I had no intentions at any time on this Challenge of doing anything like that on my walk.  I had one aspiration and one aspiration only.  To get to the east coast.  Hills could wait for another time and another crossing.  Later in the Challenge, by the time I reached Braemar, this aspiration had actually turned into a specific, well thought out and simple strategy, which I shall elaborate on in a later post for anyone sad enough still to be reading by then.
The path down to Sourlies was far easier than I had anticipated; less steep than the impression I had gained from previous Challengers.  I walked across the bog and salt marshes, admiring a few grazing deer, with two others – I think it was Matt Little and Ian Somerville and the tide was low enough to allow us to walk round to the bothy on the beach and so avoid a final stiff pull up over the headland.

That's my little Akto near the Sourlies Bothy
 There is some lovely turf for camping on just before the bothy.  I decided to avoid this and save later arrivals the horror of my snoring by going on just beyond the bothy to a smaller patch of turf near a stream.  The Akto was up by 4.45pm.  The rain hammered down.  I hunkered down in the warmth of my tent and sleeping bag and brewed up.  Dave and Chaz went passed (should that be past?) at 5.30pm planning to walk to a bothy beyond Glen Dessarry (I later heard they walked until 11.00pm).
After my first dehydrated meal of the walk I thought that was me for the day.  Then I looked out of my tent.  The stream was well up.  The tide was in and the loch was high.  Pools of water were developing all around my tent.  I packed most of my stuff in case I had to bail out.  The rain continued.  At 8.00pm I was taking the tent down and moving to the turf the other side of the bothy which was on slightly higher ground.  Ian’s Duomid had been near mine.  He decided to risk staying put.  I had half an hour by the fire in the bothy before bed back in the tent.  Ian was moving his Duomid in the dark at 11.00pm as the rain kept falling….
After the move: this was a far drier spot




  1. The next pub after Inverie was in Spean Bridge, seevral weeks later. Nuff said, I think....

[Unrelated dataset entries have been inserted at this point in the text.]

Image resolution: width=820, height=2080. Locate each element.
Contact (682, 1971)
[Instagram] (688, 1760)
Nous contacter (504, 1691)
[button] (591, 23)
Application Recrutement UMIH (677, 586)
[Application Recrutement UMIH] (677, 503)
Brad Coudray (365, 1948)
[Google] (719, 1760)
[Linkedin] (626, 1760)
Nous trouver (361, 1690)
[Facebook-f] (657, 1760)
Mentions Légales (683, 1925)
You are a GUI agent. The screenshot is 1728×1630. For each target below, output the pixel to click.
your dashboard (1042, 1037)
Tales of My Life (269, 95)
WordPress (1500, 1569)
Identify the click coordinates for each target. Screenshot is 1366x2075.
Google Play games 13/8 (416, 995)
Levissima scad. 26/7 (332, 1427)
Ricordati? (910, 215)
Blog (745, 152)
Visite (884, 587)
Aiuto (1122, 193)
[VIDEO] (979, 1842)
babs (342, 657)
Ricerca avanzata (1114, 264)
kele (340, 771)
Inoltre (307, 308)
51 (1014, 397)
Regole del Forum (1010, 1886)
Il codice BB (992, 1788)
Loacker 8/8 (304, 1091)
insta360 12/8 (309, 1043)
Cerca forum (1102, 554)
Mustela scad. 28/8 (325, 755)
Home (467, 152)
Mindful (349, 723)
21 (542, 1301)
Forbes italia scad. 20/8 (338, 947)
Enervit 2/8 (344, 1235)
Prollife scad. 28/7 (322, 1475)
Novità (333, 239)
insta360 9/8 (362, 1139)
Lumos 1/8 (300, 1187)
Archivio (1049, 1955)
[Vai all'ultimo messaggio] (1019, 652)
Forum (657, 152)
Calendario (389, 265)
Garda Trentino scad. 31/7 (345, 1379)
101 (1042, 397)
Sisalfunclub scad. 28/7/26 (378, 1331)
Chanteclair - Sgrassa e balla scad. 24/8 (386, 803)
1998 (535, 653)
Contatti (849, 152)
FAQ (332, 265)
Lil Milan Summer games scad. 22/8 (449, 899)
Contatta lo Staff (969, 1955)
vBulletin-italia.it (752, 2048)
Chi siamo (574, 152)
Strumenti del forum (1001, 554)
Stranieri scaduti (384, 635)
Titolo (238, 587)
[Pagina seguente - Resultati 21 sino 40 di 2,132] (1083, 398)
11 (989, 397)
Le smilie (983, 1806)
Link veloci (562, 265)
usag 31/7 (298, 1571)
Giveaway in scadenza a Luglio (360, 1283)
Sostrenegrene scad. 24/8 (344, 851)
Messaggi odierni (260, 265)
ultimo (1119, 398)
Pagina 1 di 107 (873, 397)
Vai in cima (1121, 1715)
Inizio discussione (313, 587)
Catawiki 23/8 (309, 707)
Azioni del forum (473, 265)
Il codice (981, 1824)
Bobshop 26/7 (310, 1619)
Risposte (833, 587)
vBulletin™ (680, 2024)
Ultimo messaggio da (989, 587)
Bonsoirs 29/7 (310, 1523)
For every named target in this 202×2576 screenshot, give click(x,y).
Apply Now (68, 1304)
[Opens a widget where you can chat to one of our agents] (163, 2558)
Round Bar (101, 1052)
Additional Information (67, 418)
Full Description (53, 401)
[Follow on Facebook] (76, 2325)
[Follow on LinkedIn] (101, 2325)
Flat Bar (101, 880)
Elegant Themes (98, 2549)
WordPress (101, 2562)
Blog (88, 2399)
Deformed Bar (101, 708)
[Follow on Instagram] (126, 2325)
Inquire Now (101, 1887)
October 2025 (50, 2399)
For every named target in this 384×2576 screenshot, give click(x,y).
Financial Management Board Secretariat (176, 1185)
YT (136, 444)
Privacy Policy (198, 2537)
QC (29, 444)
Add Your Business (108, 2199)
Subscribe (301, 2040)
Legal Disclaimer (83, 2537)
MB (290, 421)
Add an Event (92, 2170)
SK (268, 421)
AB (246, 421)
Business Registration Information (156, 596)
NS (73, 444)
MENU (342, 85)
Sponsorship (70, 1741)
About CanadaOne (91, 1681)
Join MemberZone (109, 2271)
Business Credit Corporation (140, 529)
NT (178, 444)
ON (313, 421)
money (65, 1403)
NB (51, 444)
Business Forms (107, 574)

  2. Good stuff...keep it coming!


  3. Liking this look forward to next instalment.

  4. Good first day that David! Sourlies is a cracking place - fond memories of sitting outside the bothy last August watching a sailing ship weigh anchor in the loch! Having to move the tent is never much fun but that second pitch does look an improvement. Looking forward to following the rest of the journey across!

  5. Enjoying these write-ups David, engagingly writen. Keeps me wanting more.

  6. Enjoying your report very much. Your writing style brings it to life so much I almost felt the rain on my back!

  7. Thanks for the positive comments folks. Ali, we definitely felt the rain on our backs. Mike your temporal and spatial awareness seems to be somewhat skewed when it comes to the availability of alcohol :)

  8. I have started from Mallaig twice, and failed twice.
    But that involved being plastered and not in the Denis manner.
    I will try there again one day, just to break the Voodoo.

  9. Andy

    It is a wonderful place to start, especially with the ferry to Inverie which seems a special way to start a walk across Scotland.


    1. Couldn't sleep and stumbled on your blog again.
      Just as good a read second time through.

      And guess what.

      We are starting in Mallaig this year.
      I am reserving Torridon for my 10th. Started there in 2007. Twas superb.